(Beginning of Available records)

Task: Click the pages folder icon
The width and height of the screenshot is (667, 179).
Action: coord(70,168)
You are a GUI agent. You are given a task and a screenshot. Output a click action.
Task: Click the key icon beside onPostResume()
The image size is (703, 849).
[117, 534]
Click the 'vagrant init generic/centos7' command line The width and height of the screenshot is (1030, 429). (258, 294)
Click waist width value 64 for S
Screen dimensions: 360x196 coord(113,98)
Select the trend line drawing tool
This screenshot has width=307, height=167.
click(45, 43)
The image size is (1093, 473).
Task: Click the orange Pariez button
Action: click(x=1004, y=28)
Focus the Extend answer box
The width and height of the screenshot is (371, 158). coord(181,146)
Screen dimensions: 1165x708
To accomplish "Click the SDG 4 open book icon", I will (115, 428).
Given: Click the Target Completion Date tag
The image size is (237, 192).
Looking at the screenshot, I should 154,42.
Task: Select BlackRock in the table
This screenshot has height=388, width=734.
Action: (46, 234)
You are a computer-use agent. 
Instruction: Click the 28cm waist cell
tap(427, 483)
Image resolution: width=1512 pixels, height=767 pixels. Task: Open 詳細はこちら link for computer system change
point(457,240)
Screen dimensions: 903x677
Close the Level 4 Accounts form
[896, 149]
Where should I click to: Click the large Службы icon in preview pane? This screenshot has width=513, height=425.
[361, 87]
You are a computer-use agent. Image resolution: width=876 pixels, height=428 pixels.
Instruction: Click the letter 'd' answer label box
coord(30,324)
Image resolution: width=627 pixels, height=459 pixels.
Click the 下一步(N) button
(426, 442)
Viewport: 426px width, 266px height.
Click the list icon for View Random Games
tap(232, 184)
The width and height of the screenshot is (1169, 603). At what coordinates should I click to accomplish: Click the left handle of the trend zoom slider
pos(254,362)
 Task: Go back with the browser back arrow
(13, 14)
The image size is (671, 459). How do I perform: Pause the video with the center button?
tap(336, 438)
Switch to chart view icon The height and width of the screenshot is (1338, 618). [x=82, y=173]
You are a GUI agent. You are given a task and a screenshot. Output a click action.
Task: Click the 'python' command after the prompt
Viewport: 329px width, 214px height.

(End of Available records)

## Exercise aim
Copy every line of the data above exactly.

## Written solution
Task: Click the pages folder icon
The width and height of the screenshot is (667, 179).
Action: coord(70,168)
You are a GUI agent. You are given a task and a screenshot. Output a click action.
Task: Click the key icon beside onPostResume()
The image size is (703, 849).
[117, 534]
Click the 'vagrant init generic/centos7' command line The width and height of the screenshot is (1030, 429). (258, 294)
Click waist width value 64 for S
Screen dimensions: 360x196 coord(113,98)
Select the trend line drawing tool
This screenshot has width=307, height=167.
click(45, 43)
The image size is (1093, 473).
Task: Click the orange Pariez button
Action: click(x=1004, y=28)
Focus the Extend answer box
The width and height of the screenshot is (371, 158). coord(181,146)
Screen dimensions: 1165x708
To accomplish "Click the SDG 4 open book icon", I will (115, 428).
Given: Click the Target Completion Date tag
The image size is (237, 192).
Looking at the screenshot, I should 154,42.
Task: Select BlackRock in the table
This screenshot has height=388, width=734.
Action: (46, 234)
You are a computer-use agent. 
Instruction: Click the 28cm waist cell
tap(427, 483)
Image resolution: width=1512 pixels, height=767 pixels. Task: Open 詳細はこちら link for computer system change
point(457,240)
Screen dimensions: 903x677
Close the Level 4 Accounts form
[896, 149]
Where should I click to: Click the large Службы icon in preview pane? This screenshot has width=513, height=425.
[361, 87]
You are a computer-use agent. Image resolution: width=876 pixels, height=428 pixels.
Instruction: Click the letter 'd' answer label box
coord(30,324)
Image resolution: width=627 pixels, height=459 pixels.
Click the 下一步(N) button
(426, 442)
Viewport: 426px width, 266px height.
Click the list icon for View Random Games
tap(232, 184)
The width and height of the screenshot is (1169, 603). At what coordinates should I click to accomplish: Click the left handle of the trend zoom slider
pos(254,362)
 Task: Go back with the browser back arrow
(13, 14)
The image size is (671, 459). How do I perform: Pause the video with the center button?
tap(336, 438)
Switch to chart view icon The height and width of the screenshot is (1338, 618). [x=82, y=173]
You are a GUI agent. You are given a task and a screenshot. Output a click action.
Task: Click the 'python' command after the prompt
Viewport: 329px width, 214px height.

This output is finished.